Rows of pointing data
⁂

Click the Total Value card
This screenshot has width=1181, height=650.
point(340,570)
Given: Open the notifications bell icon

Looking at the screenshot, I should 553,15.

⁂

■ TASK REQUIREMENTS ■
From the listing, extract every line that contains the string "screenshot", matching case exactly.

■ REPLY TO THE EXERCISE ■
This screenshot has width=1181, height=650.
Looking at the screenshot, I should 553,15.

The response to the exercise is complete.